CMS-D8 and its restorer were developed by introducing the cytoplasm and nuclear gene Rf ₂ from the wild diploid Gossypium trilobum (D8) into the cultivated tetraploid Upland cotton (Gossypium hirsutum). No information is available on how the Rf ₂ gene interacts with CMS-associated genes and how CMS-D8 cytoplasm affects nuclear gene expression. The objective of this study was to identify differentially expressed genes in anther tissues between the non-restoring fertile maintainer ARK8518 (rf ₂ rf ₂) and its isogenic heterozygous D8 restorer line, ARK8518R (Rf ₂ rf ₂) with D8 cytoplasm, by mRNA differential display (DD).
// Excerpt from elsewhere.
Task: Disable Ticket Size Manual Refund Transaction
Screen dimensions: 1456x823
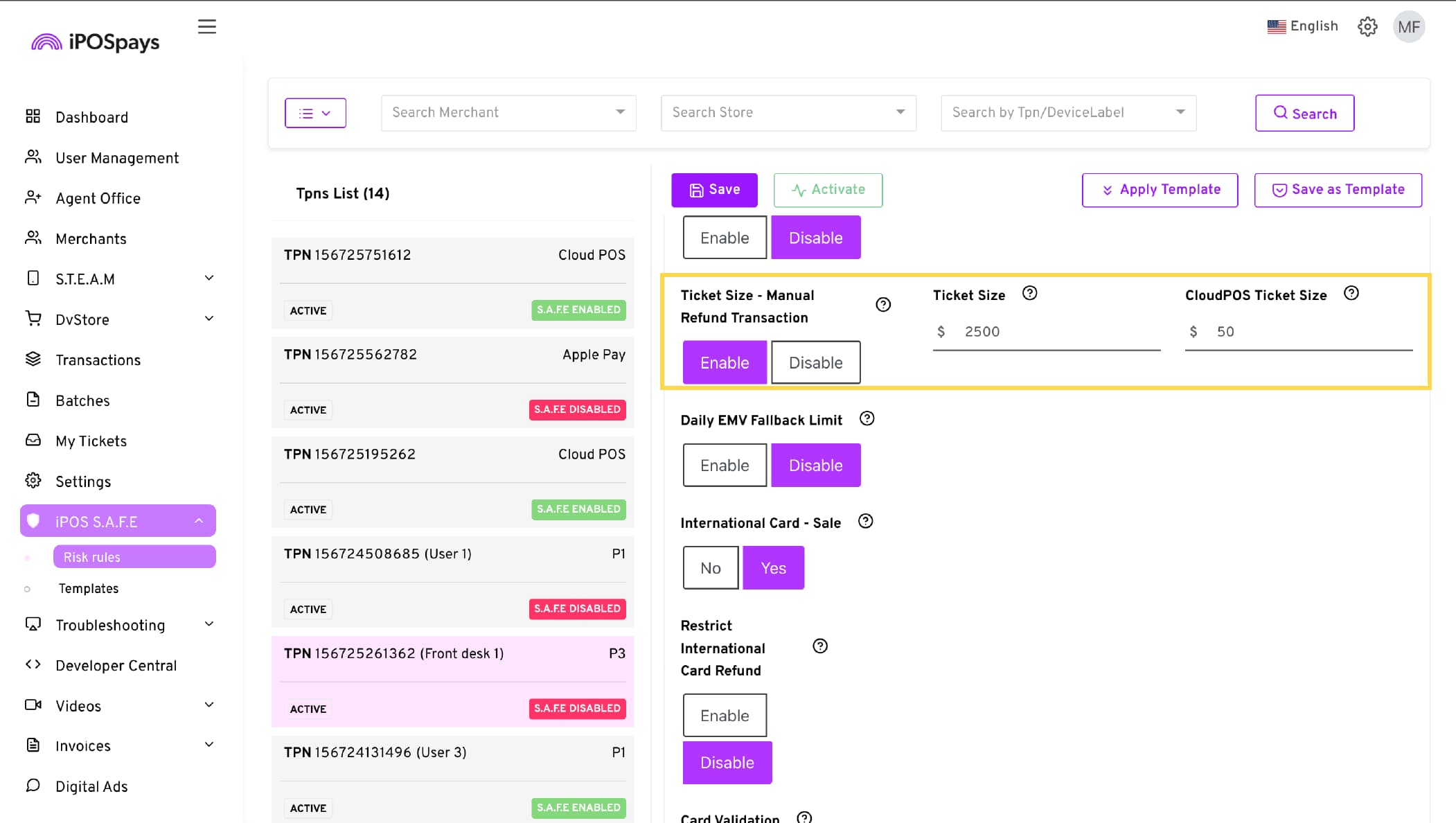Action: [x=815, y=362]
Out of more than 3,000 DDRT-PCR bands amplified by 31 primer combinations from 12 anchor primers and 8 arbitrary decamer primers, approximately 100 bands were identified as being qualitatively differentially displayed. A total of 38 cDNA fragments including 12 preferentially expressed cDNA bands in anther were isolated, cloned and sequenced. Reverse northern blot analysis showed that only 4 genes, including genes encoding a Cys-3-His zinc finger protein and aminopeptidase, were up-regulated, while 22 genes, including genes for phosphoribosylanthranilate transferase (PAT), starch synthase (SS), 4-coumarate-CoA ligase, electron transporter, calnexin, arginine decarboxylase, and polyubiquitin, were down-regulated in the heterozygous restorer ARK8518R. The down-regulation of SS explains the lack of starch accumulation in sterile rf ₂ pollen grains in the heterozygous restored plants. The molecular mechanism of CMS and its restoration, specifically the possible roles of SS and PAT genes in relation to restoration of Rf ₂ to CMS-D8, are discussed. This investigation represents the first account of such an analysis in cotton.